Job Description:
• Work collaboratively with Product Managers, Designers, and Engineers to set up, develop, and maintain critical back-end integrations for data and analytics platform.
• Create and maintain new and existing data pipelines, Extract, Transform, and Load (ETL) processes, and ETL features using Azure cloud services.
• Build, expand, and optimize data and data pipeline architectures.
• Optimize data flow and collection for cross functional teams of database architects, data analysts, and data scientists.
• Operate large-scale data processing pipelines and resolve business and technical issues pertaining to the processing and data quality.
• Assemble large, complex sets of data that meet non-functional and functional business requirements.
• Identify, design, and implement internal process improvements including re-designing data infrastructure for greater scalability, optimizing data delivery, and automating manual processes.
• Develop and document standard operating procedures (SOPs) for new and existing data pipelines.
• Build analytical tools to utilize the data pipeline, providing actionable insight into key business performance metrics including operational efficiency and customer acquisition.
• Write unit and integration tests for all data processing code.
• Read data specifications and translate them into code and design documents.

- [SHORT TASK 1] According to the job description, which cloud services are used to create and maintain data pipelines and ETL processes?

- [PROVIDED ENTRIES]
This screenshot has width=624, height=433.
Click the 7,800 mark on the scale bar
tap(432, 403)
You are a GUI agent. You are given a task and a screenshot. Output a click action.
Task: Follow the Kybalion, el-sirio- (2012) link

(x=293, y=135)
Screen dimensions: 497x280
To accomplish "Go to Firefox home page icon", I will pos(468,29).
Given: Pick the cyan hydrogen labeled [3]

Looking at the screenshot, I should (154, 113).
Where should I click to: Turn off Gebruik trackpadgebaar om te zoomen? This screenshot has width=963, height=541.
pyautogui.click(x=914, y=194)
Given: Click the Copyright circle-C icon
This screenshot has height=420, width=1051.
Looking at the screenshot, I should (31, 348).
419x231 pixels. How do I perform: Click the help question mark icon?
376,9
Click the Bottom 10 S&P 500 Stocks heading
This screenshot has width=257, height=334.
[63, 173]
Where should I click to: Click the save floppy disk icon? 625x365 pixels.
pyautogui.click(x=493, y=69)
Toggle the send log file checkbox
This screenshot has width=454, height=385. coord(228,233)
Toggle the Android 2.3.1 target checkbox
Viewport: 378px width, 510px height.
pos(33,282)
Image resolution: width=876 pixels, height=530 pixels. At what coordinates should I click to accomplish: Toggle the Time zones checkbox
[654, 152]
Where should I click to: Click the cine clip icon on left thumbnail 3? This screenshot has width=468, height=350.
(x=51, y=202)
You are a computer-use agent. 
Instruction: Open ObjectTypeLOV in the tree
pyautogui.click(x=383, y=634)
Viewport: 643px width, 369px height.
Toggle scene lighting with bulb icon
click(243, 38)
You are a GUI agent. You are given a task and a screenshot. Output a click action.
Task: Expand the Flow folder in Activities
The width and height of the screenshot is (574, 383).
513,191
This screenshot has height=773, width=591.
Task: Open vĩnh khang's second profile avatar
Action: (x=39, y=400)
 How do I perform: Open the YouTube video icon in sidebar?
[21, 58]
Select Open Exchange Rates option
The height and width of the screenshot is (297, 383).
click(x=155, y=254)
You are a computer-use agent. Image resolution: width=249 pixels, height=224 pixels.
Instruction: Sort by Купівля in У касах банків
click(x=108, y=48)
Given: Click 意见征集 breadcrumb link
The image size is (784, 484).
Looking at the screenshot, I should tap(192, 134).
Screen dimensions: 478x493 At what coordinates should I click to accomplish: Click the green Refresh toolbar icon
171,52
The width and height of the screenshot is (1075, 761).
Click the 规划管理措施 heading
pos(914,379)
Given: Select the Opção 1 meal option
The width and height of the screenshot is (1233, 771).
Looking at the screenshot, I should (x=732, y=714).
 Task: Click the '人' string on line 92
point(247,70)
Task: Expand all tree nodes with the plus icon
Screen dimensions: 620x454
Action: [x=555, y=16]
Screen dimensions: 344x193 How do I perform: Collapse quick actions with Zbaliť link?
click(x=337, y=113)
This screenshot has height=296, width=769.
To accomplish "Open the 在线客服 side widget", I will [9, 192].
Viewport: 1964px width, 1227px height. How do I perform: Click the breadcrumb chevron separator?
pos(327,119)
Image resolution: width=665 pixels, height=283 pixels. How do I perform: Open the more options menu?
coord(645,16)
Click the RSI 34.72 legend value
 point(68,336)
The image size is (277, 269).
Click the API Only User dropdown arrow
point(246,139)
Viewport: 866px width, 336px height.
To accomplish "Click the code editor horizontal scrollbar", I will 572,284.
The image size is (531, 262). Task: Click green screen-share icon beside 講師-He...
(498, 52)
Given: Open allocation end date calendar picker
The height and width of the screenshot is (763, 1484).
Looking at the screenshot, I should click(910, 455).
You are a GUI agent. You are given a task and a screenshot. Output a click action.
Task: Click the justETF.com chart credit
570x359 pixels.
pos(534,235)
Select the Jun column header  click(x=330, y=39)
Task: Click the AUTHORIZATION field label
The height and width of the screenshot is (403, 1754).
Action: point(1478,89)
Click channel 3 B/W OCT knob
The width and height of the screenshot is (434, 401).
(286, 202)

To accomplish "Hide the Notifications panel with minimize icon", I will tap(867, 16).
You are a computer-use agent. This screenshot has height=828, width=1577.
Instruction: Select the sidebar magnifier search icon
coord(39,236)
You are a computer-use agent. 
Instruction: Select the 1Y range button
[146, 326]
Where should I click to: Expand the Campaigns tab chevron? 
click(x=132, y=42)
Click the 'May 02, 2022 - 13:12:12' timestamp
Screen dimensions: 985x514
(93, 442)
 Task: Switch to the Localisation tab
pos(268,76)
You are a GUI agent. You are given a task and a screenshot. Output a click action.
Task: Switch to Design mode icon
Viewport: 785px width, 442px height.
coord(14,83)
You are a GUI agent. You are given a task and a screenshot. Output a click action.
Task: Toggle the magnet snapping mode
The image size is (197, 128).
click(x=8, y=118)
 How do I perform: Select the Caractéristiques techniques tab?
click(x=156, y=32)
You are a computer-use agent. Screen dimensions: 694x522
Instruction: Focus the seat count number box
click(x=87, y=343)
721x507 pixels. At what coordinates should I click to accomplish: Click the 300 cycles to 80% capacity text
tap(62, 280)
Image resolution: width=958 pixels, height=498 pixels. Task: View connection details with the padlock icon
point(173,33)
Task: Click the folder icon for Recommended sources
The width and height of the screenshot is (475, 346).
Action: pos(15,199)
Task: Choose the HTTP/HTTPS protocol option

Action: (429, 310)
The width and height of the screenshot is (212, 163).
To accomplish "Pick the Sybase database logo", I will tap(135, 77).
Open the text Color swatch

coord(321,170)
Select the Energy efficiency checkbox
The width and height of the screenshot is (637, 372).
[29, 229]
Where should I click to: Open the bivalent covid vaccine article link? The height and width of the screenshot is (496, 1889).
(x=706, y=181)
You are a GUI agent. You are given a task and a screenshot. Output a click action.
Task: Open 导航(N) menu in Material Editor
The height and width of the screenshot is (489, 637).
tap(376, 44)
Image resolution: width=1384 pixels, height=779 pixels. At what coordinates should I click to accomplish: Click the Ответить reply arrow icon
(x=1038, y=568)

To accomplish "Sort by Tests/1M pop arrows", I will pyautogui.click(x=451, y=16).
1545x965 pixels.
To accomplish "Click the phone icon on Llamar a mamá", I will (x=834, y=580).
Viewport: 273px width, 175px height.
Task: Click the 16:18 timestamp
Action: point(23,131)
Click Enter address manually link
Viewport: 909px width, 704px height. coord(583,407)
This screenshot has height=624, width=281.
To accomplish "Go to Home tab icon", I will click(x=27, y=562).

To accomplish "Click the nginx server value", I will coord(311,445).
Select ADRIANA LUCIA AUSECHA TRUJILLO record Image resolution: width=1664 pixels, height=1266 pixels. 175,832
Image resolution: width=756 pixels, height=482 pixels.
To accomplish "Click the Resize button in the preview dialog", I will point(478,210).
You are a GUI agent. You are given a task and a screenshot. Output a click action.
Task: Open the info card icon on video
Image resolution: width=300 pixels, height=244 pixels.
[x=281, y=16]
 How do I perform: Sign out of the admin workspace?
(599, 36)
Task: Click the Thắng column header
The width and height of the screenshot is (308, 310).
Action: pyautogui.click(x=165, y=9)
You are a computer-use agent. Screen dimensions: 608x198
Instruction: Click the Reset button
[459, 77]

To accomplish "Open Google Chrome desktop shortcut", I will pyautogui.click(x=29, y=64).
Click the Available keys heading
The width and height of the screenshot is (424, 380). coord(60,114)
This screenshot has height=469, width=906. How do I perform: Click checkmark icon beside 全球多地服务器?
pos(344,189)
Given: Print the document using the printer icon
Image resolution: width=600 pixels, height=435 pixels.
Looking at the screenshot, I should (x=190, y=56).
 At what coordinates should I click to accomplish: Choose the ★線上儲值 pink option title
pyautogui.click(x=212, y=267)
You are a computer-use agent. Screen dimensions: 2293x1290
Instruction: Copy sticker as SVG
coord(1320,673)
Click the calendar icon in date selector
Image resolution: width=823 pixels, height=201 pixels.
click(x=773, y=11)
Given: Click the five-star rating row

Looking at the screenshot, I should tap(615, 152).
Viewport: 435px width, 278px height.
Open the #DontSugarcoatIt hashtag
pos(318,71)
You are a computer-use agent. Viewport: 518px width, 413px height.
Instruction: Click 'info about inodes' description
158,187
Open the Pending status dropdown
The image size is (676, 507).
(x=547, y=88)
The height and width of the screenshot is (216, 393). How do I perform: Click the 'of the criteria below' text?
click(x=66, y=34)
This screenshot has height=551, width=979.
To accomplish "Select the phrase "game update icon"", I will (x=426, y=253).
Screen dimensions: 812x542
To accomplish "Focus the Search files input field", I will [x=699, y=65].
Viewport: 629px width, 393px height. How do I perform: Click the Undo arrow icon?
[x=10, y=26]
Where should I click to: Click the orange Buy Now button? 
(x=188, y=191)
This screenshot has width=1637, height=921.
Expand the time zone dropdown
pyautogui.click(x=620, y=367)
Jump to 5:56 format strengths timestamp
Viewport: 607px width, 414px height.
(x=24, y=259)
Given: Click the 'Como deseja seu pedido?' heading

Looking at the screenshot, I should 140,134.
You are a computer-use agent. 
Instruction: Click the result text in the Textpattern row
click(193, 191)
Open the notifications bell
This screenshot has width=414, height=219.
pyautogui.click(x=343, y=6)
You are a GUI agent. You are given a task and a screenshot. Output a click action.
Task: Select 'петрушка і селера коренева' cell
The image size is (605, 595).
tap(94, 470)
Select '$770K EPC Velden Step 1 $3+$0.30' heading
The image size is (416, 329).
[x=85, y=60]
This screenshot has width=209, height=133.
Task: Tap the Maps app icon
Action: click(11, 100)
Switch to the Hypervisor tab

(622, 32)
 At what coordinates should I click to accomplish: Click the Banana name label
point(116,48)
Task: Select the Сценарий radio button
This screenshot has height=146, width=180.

- [SHORT TASK 2] Express the part of the records that opens with the line containing "At what coordinates should I click to accomplish: Choose" and closes with the line containing "Looking at the screenshot, I should tap(615, 152)." as a Markdown table with the columns Row and Record line, giving each line a row number and leaving out blank lines.

- [FINAL ANSWER 1] Azure cloud services.

- [FINAL ANSWER 2]
| Row | Record line |
|---|---|
| 1 |  At what coordinates should I click to accomplish: Choose the ★線上儲值 pink option title |
| 2 | pyautogui.click(x=212, y=267) |
| 3 | You are a computer-use agent. Screen dimensions: 2293x1290 |
| 4 | Instruction: Copy sticker as SVG |
| 5 | coord(1320,673) |
| 6 | Click the calendar icon in date selector |
| 7 | Image resolution: width=823 pixels, height=201 pixels. |
| 8 | click(x=773, y=11) |
| 9 | Given: Click the five-star rating row |
| 10 | Looking at the screenshot, I should tap(615, 152). |